### Work instructions
Look through the entries below and copy exactly the part that begins with the line containing "Click the rating bar for 搞定！" and ends with the line containing "Task: Go to home view button". Do not copy the pictures.

'''

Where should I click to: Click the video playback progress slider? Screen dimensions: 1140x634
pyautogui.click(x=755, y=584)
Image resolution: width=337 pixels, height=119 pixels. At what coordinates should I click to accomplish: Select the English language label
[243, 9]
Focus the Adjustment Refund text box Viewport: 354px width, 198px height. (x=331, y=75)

'''
'''

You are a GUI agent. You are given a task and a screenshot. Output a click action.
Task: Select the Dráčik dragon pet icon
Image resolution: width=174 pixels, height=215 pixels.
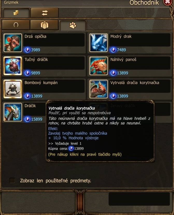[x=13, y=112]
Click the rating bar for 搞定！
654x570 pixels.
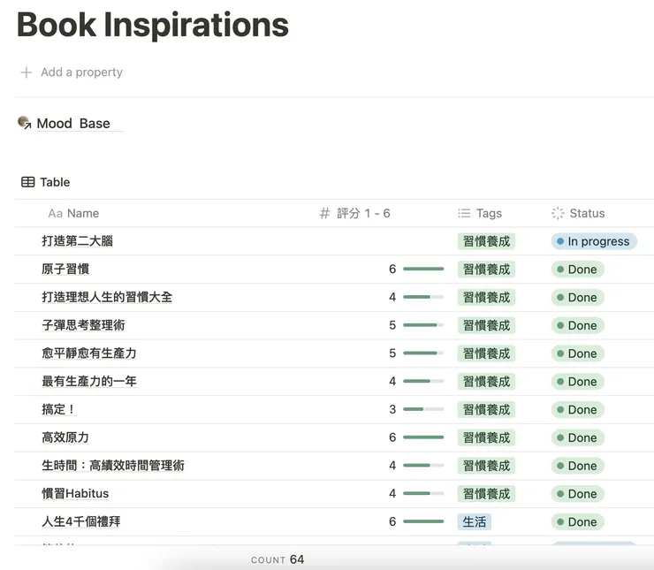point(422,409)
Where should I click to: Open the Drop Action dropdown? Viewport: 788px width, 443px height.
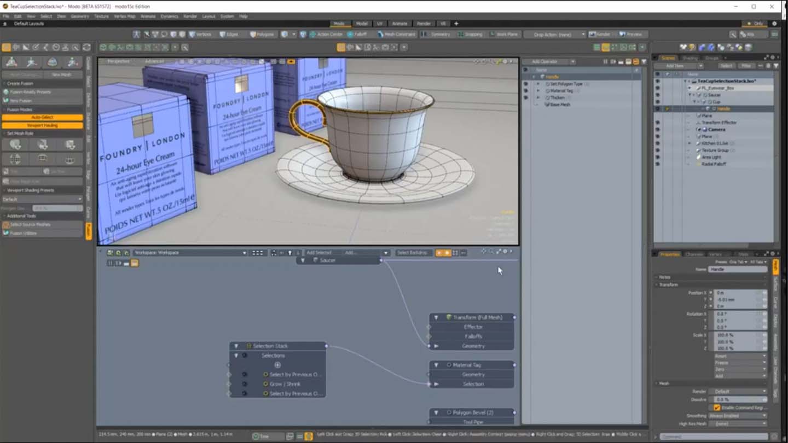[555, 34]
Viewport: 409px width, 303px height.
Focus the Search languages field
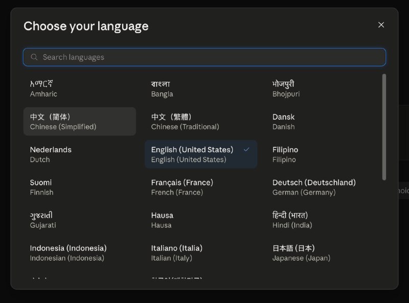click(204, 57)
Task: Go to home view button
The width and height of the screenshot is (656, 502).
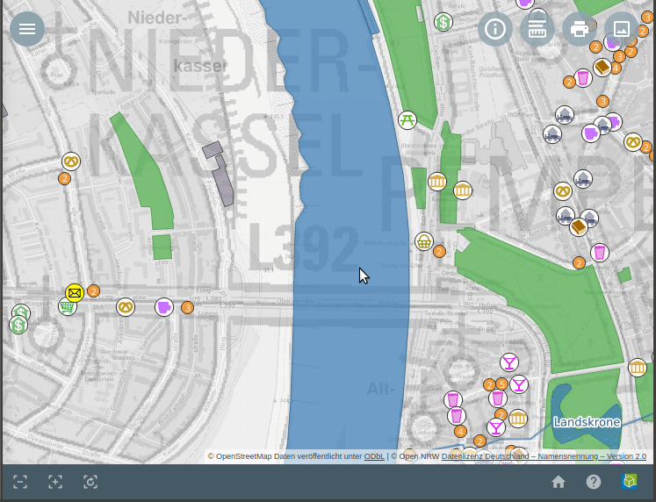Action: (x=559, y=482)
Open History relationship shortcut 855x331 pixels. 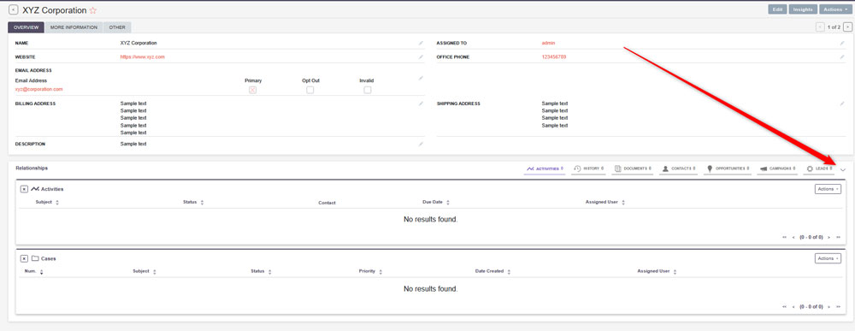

'''

### Written solution
Click the rating bar for 搞定！
654x570 pixels.
point(422,409)
Where should I click to: Open the Drop Action dropdown? Viewport: 788px width, 443px height.
[555, 34]
Viewport: 409px width, 303px height.
Focus the Search languages field
click(204, 57)
Task: Go to home view button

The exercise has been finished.